Perception is reality, and I won’t change my customers’ perception just by throwing some fancy tech at them. No matter how analytical the person, we all have emotions and “feel” if something is wrong or right – that’s where I try to place my consultative practice. People first, technology second.
Sure, it is impressive to see our abilities to create the most complex machines. But I’m more fascinated by noticing small details in my own or someone else’s breath, by the sound of the waves, by wind blowing through leaves. The spec sheet for the latest technology? I’m ok…
I don’t want to sound super enlightened here, if my connection to earth, myself and my ability to rest in myself was measured in geographic distance, I would probably still be struggling to reach the right continent even. But I think the true fascination and love for the basics that nature provides is inherent in us humans. If we really try and pay attention, we will feel very fulfilled with the smallest and most simple details.
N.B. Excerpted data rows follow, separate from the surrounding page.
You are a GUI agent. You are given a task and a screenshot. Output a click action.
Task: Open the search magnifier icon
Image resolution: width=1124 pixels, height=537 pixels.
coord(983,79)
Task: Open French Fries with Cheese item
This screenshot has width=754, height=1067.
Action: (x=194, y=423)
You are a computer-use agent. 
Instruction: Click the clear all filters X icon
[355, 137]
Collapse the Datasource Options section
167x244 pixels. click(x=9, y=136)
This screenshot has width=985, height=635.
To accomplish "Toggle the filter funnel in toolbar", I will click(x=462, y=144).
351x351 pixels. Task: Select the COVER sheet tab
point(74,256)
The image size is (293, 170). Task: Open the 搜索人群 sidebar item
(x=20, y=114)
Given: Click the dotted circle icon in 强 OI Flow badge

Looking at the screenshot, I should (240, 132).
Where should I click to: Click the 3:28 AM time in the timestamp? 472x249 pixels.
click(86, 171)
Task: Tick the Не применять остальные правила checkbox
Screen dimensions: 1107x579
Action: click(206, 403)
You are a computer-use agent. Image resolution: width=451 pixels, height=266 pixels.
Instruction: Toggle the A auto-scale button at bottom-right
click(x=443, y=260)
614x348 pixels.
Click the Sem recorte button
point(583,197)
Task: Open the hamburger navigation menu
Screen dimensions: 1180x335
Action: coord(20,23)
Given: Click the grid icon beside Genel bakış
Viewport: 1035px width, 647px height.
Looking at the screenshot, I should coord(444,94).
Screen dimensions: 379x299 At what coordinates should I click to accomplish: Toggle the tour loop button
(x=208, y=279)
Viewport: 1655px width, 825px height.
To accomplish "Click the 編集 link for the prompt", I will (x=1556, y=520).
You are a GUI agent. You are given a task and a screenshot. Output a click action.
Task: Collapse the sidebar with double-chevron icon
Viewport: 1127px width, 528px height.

Looking at the sea. Realizing how the pretty white-foamy waves are further out, but how the typical calming “sea sound” is created by the muddier waves that are breaking at the stony beach.
Nature can be so simple; it eases our eyes and mind to just see plain nature. Trees, water, sun. But then it is also incredibly complex. We can focus on smaller things. And smaller things. Go more into detail. It never ends. Complexity in simplicity.
I’m grateful for having many technologies in my life that make it easier, safer, and more comfortable to lead my daily life. But I’m also thankful to the moments when I find enough mental calmness to just be and enjoy the beauty of the moment. The simply things that are always there. For which we do not need money. For which we do not need to work. Which we do not need to buy. Where it’s not a rat race to have the latest and greatest and compete against others.
We are all together on this planet, sharing the human experience. I’m grateful that I’m not alone, but with eight billion fellow human beings, countless animals and plants who altogether can try to make their best out of their existence. Be it with technology or without. This sounds awfully cheesy, but well… it’s still true.